I assumed the expression to be equal to $y$. And on simplification I got a quadratic in $x$. Since $x\in R$ the discriminant $D\geqslant 0$ . I dont know where to go from here..... Please help.

2. This function is the ratio of two continuous polynomials, so will also be continuous except where the denominator is zero.

\displaystyle \begin{align*}3x^2 + 4x + 1 &= 0\\ 3x^2 + 3x + x + 1&= 0\\ 3x(x + 1) + 1(x + 1) &= 0\\ (x + 1)(3x + 1) &= 0\end{align*}

So the function is discontinuous at $\displaystyle x = -1$ and $\displaystyle x = -\frac{1}{3}$

Your statement that this function can be evaluated for all real $\displaystyle x$ is wrong.

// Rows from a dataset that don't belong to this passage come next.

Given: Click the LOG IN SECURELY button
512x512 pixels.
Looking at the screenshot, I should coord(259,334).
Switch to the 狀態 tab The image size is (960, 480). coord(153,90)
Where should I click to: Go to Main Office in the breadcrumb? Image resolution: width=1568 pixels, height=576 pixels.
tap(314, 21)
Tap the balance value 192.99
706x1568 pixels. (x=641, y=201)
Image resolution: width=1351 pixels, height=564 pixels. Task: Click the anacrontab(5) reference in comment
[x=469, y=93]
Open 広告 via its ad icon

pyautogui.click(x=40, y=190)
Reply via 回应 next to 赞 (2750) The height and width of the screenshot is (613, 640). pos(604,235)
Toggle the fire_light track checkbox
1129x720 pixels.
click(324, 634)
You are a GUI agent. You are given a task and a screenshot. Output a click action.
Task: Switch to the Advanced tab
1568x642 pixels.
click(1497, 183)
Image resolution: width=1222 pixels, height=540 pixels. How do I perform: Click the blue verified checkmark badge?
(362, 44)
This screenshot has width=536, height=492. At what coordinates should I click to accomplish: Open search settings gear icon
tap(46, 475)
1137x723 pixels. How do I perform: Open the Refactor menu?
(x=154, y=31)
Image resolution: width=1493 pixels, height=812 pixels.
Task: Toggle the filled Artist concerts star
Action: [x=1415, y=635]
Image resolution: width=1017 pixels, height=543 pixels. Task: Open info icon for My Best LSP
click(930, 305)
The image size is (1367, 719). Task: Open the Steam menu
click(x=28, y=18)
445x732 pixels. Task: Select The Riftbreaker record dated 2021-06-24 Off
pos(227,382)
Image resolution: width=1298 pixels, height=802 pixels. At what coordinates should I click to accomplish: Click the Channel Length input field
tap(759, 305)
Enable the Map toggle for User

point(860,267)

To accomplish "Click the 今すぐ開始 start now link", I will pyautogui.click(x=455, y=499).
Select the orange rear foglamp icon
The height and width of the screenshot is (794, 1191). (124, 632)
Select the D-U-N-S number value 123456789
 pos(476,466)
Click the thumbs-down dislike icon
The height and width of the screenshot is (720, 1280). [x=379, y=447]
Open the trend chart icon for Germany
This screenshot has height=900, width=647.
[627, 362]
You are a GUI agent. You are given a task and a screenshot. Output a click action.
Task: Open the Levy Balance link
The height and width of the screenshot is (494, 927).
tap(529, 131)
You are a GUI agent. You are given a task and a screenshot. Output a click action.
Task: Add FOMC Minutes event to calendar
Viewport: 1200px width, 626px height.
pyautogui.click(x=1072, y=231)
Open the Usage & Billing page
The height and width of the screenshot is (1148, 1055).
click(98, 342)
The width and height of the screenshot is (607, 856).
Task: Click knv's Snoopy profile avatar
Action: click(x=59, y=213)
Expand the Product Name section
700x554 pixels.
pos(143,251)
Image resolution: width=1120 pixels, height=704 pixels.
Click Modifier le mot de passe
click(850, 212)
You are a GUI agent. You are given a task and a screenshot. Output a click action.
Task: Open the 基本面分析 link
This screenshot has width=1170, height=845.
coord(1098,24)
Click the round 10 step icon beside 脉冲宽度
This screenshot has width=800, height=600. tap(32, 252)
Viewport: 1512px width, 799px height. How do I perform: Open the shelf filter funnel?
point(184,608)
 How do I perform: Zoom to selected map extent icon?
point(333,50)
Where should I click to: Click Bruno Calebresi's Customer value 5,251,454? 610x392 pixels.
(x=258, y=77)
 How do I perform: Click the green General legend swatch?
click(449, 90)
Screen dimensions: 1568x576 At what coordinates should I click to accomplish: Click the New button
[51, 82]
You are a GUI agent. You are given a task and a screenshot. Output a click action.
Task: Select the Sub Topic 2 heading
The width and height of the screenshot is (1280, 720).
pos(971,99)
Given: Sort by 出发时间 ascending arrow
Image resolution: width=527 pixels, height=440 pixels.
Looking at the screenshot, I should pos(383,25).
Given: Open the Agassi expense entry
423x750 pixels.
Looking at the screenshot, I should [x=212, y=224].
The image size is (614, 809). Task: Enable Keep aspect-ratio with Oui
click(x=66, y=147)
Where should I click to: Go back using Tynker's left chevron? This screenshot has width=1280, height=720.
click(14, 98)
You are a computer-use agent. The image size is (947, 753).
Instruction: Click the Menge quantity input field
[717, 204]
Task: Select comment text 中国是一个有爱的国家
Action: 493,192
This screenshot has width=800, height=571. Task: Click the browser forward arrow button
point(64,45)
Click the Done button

3. Originally Posted by mathlover14
Prove that $\frac{2x^2 + 5x + 2}{3x^2 + 4x + 1}$ can have any real value $\forall x\in R$.
You want to try to state the problem more clearly. What you've written doesn't quite make sense. You'd be surprised what clear phrasing can do for your ability to solve a problem. The correct phrasing of the problem is:

$\forall y \in \mathbb{R}: \exists x \in \mathbb{R}: \frac{2x^2 + 5x + 2}{3x^2 + 4x + 1}=y$

Then the solution to your problem is very straightforward. Start with the phrase: "Choose y" or "Let y be an arbitrary real number." Then the job of your proof is to FIND (construct, prove the existence of, etc) some x such that

$\frac{2x^2 + 5x + 2}{3x^2 + 4x + 1}=y$

Once you've proven the result for an "arbitrarily chosen" y, you're done. That is, once you find that x, you've got nothing more to do! Saying "I assumed the expression to be equal to y" isn't exactly what you mean. And by the way, if it helps, Let y be, for example, 2. Then ask yourself how you would solve the above equation. Then generalize the result: show that equation is solvable not only if y is 2, but if it is anything. See?